Question&Answer: [iDey#16] - 'Valentine Specials!'
Hello MR LEKKI, I choose to ask: “How best can someone
stay away from someone she loves, in other not to be hurt? Though some
relationship experts say: ‘having multiple dates so as not to be fully into
one…?”
Hello dear. We are happy to receive your message. We have been
receiving a lot of responses and we have been providing direct counsel and solutions, (without publishing on the blog); but
considering your issue deals mostly with a whole lot of other issues we are
experiencing today in societies, relationships, and marriages, we then
decided to publish your story.
Firstly, I want to state that the question kind of contradicts
itself. Why did I say this? If you love someone, you may not wish to “stay
away” from that person, and secondly, by staying away from someone you love, you’re
already hurting yourself!
Though the situation may arise wherewith the one who loves is not
having enough response, or receiving enough attention (or time) by whom he or
she loves. Well, this circumstance can be because the two may not be in the
same geographical location, or the other is always at work in a distance
location, etc. No matter what the situation is, it will be absurd to advice
people in love to ‘stay away’ from each other, because that would worsen the
situation. Though the question can be asked: “What do I do then when I’m not
getting enough attention of my loved one, and I don’t want to be hurt by
missing him or her so much, and I want to balance that equation by dating
someone else…” This may sound wise, but there’s a reversal to this point of
view: what if you experience the same circumstance between two or three more
people? A lot of people have tried this methodology: dating several people to
have a balanced attention, but most times, they end up depressed, heart broken,
and missing out on their true love. Why? Because it is popularly said that:-
“You can’t serve two masters at the same time…” and even if it seems it may be
possible for one to share his or her emotions between two or three people, so
also one may receive low or no attention from two or three people also! A one
circumstance can be replicated if the right methodology is not applied…hence,
the solution doesn’t lie in multiple partners. For instance, imagine what
happens when you have a bad relationship experience between two or three
people? Not mentioning the fact that you will be “cheating” between the two or
three of them! Dating more than one persons at the same time, may not solve the
problem rather the following schedule can:
1. Learn your
partners time schedule (is he always on a special duty? Like a doctor, or a
soldier, etc) I mean, you won’t expect your partner to call in the middle of a
surgery, or in the middle of the battle field: “Honey please hold on I will
call you back, I’m fighting in the battle field right now…” ***Boom, Boom,
Boom, bomb shells go off* Lolz.

- _EXTRACTED MATERIAL_:

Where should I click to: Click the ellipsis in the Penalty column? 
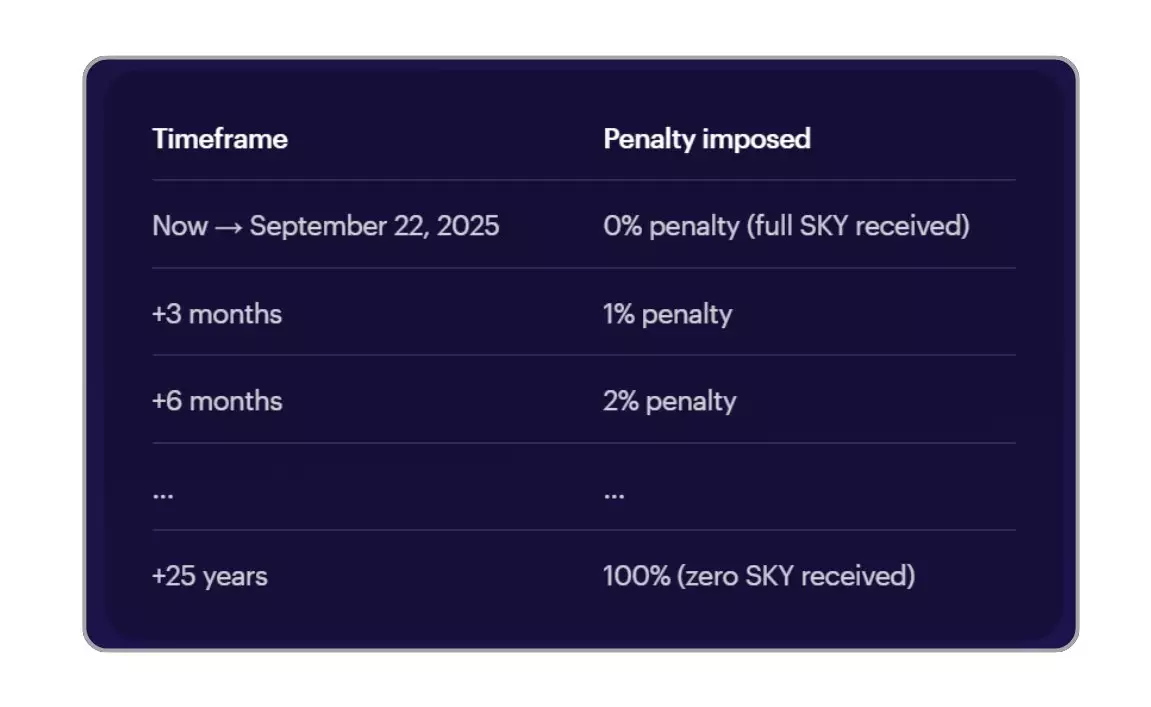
--
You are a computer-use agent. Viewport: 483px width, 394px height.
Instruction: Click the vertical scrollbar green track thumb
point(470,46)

- _GOAL OF THE EXERCISE_:
Reproduce word for word the stretch of the Valentine Q&A from "Firstly, I want" through "already hurting yourself!". The rows have nothing to do with the Valentine Q&A.

- _OUTPUT OF THE TASK_:
Firstly, I want to state that the question kind of contradicts
itself. Why did I say this? If you love someone, you may not wish to “stay
away” from that person, and secondly, by staying away from someone you love, you’re
already hurting yourself!